Technology, Economics, and the Fear Fallacy

Mankind has been perpetually fearful of technological/scientific innovation and its influence on jobs and employment since the inception of economic study.


This image disseminates inaccurate information regarding self-checkout kiosks, and will be used a reference point for this article.


The self-checkout kiosk is simply the next in a long line of technological devices and tools to be needlessly decried due to fear of change.

And, as has been the case every time before, this fear is unnecessary, unwarranted, and predicated upon a basic misunderstanding of the way in which technology and economics progress and regress symbiotically.

Self-checkout machines don't kill jobs. Rather, these kiosks replace unnecessary jobs with necessary ones.

How many thousands of men and women are employed by the companies which design, produce, manufacture, and sell these machines? How many men and women are employed by companies which ship these machines to consumers? How many men and women are employed by businesses which preform maintenance and repair on these machines? And when these machines reduce employment costs at specific locations and free up specifically allocated corporate funds to be redirected, how many companies are fiscally eligible to open new stores in new locations which provide more jobs in places where there were previously none? Utilizing self-checkout kiosks allows corporations to cut expenses, and channel capital in order to expand and, ultimately, increase the workforce. Because your local Wal-Mart is saving money by installing self-checkout machines, the corporation can afford to build and open new Wal-Marts which could not have existed before.

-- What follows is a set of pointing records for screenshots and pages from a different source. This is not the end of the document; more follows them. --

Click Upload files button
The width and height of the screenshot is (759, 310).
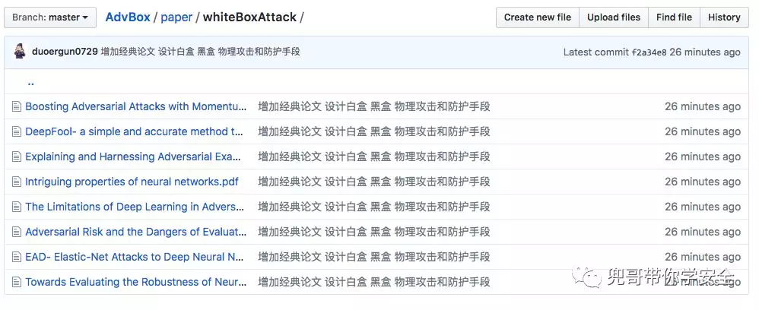(x=613, y=17)
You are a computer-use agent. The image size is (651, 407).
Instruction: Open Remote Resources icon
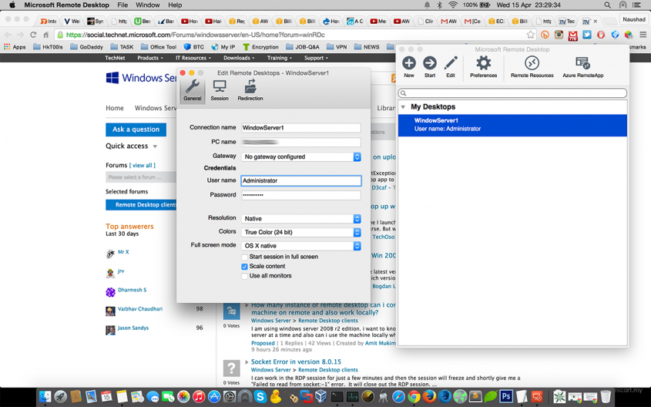(532, 63)
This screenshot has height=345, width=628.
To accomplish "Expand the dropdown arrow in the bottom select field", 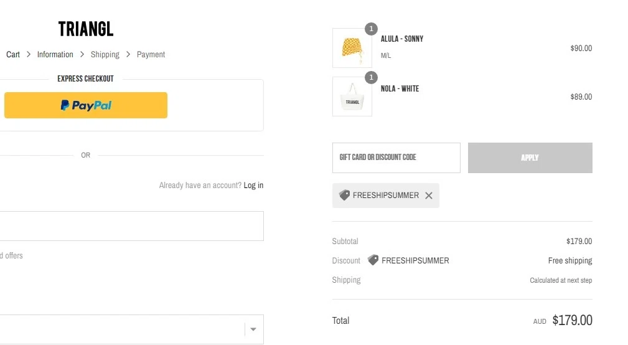I will pos(253,329).
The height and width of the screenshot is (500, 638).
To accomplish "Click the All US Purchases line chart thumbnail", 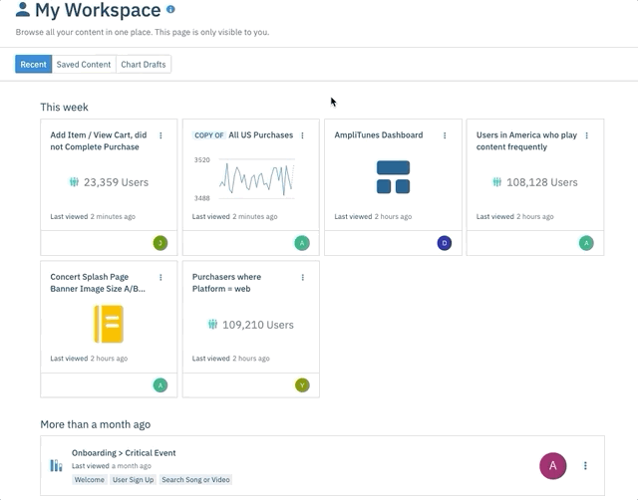I will pos(256,177).
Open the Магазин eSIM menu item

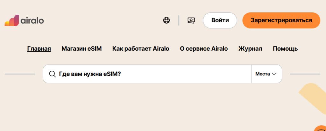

Being persistently afraid of technological and scientific advancement on the work front has yielded prophesies and predictions of economic doom and ruin which have never come to fruition. The promised disastrous effects of technological advancement on the workforce have simply never materialized. Society also initially rejected the cotton gin, automobiles, the household computer, and internet shopping because of their "dangerous nature" and potential to eliminate employment on a cataclysmic scale. Instead, these advancements have simplified and eased daily life, reduced costs and prices, and created jobs virtually every time. Without exception.

By the poor and flawed logic of refusing to use self-checkout kiosks to "save jobs", we should also refuse to pump our own gas, cook our own food, and mow our own lawns. Rather than abstaining from these things, we understand that when certain tasks become obsolete and superfluous, we eliminate and replace them.

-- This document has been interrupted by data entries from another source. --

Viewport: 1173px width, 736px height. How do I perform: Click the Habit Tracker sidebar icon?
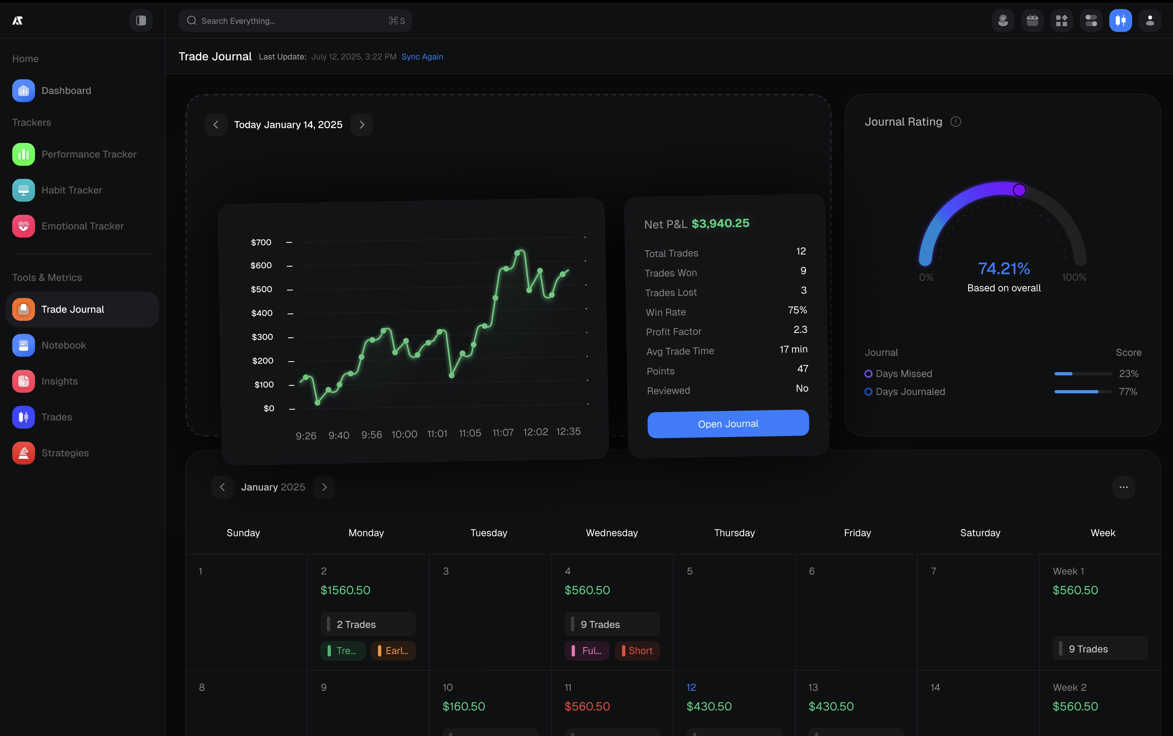(x=23, y=190)
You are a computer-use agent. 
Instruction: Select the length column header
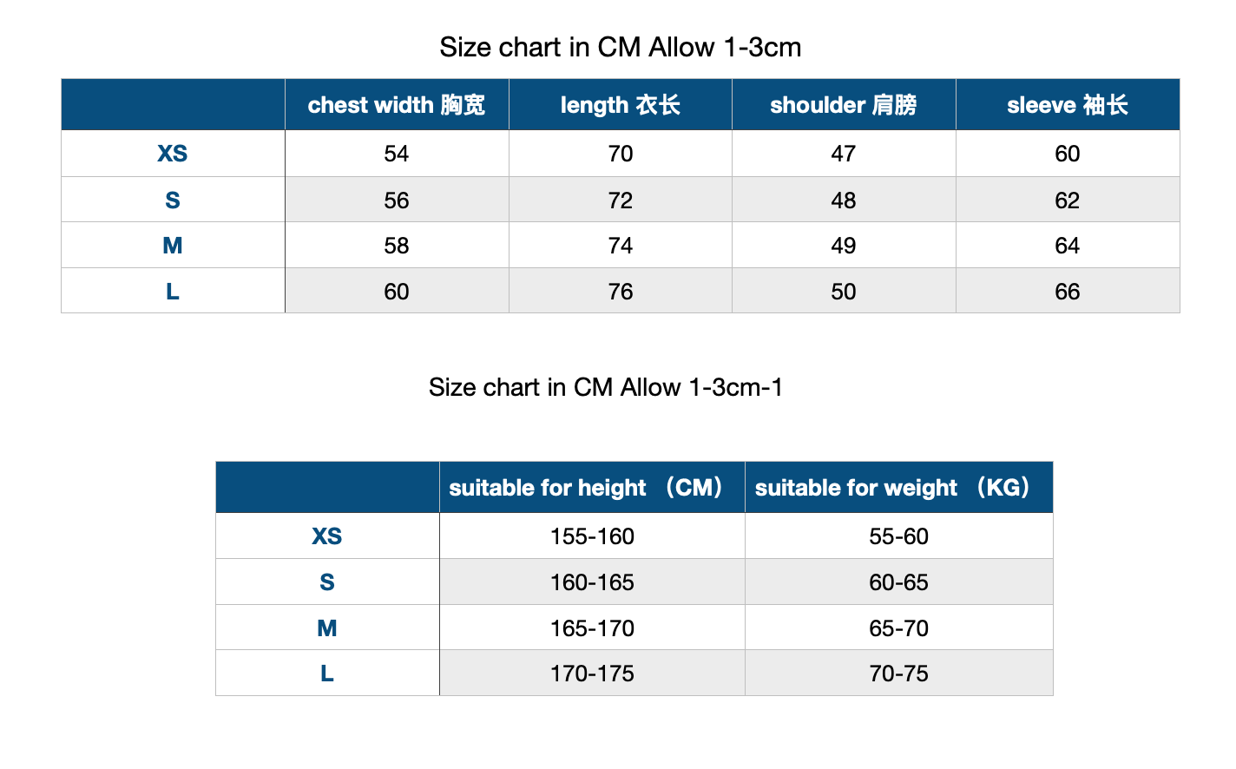tap(621, 105)
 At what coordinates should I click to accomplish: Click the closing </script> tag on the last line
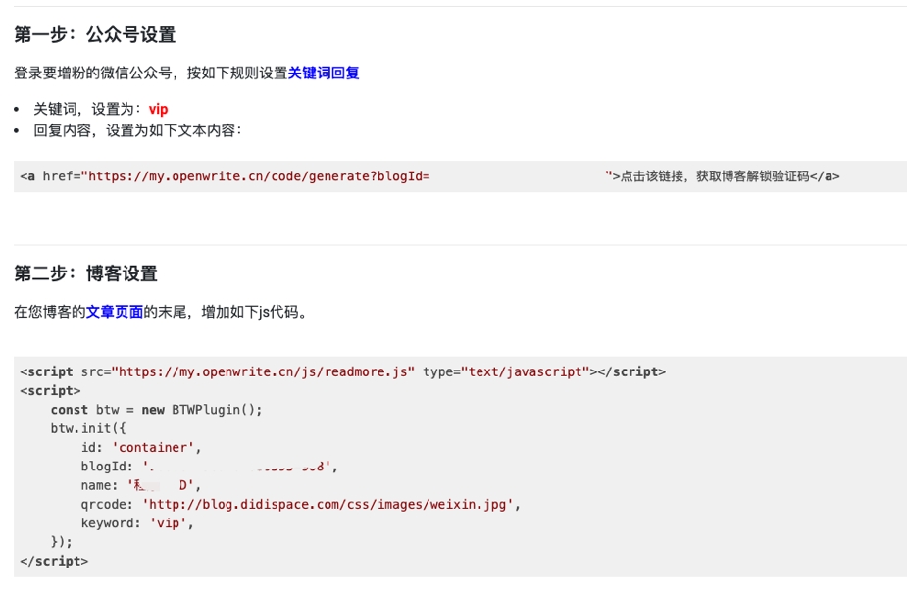54,561
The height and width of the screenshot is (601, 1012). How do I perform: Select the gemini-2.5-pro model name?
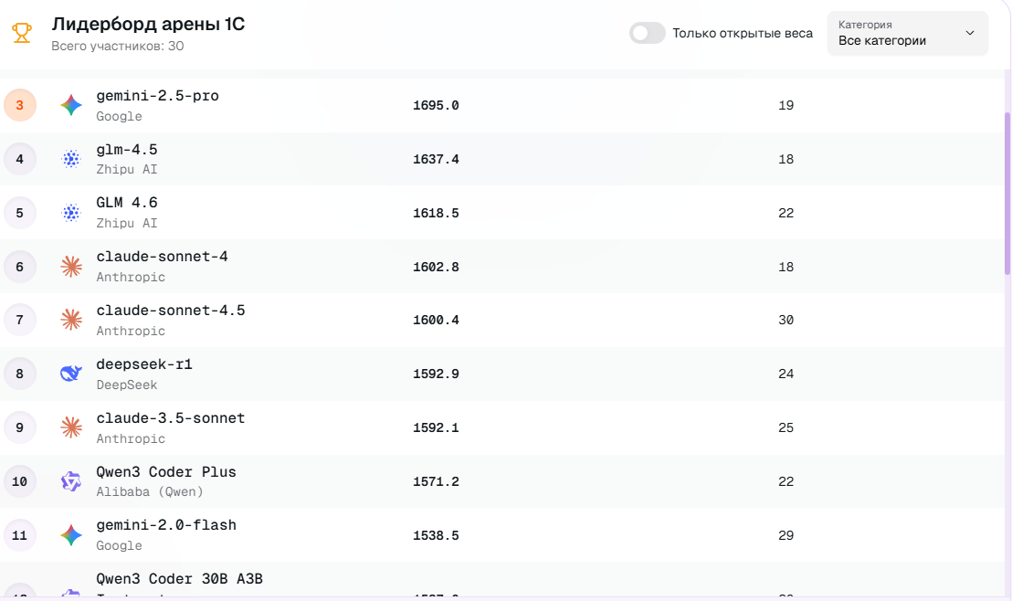pyautogui.click(x=157, y=96)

To break this argument down one point at a time:

1. "They kill jobs" -- When companies apply cost-cutting technology across the board, they are capable of increasing velocity, building additional storefronts, and ultimately providing and creating more jobs in the nations and cities which host said storefronts. This is not limited to increased positions in Chinese manufacturing plants. This includes employment opportunities for those who ship the machines, install the machines, and maintain the machines within the United States, and it includes jobs created because corporations can now afford to open new storefronts that would otherwise be infeasible.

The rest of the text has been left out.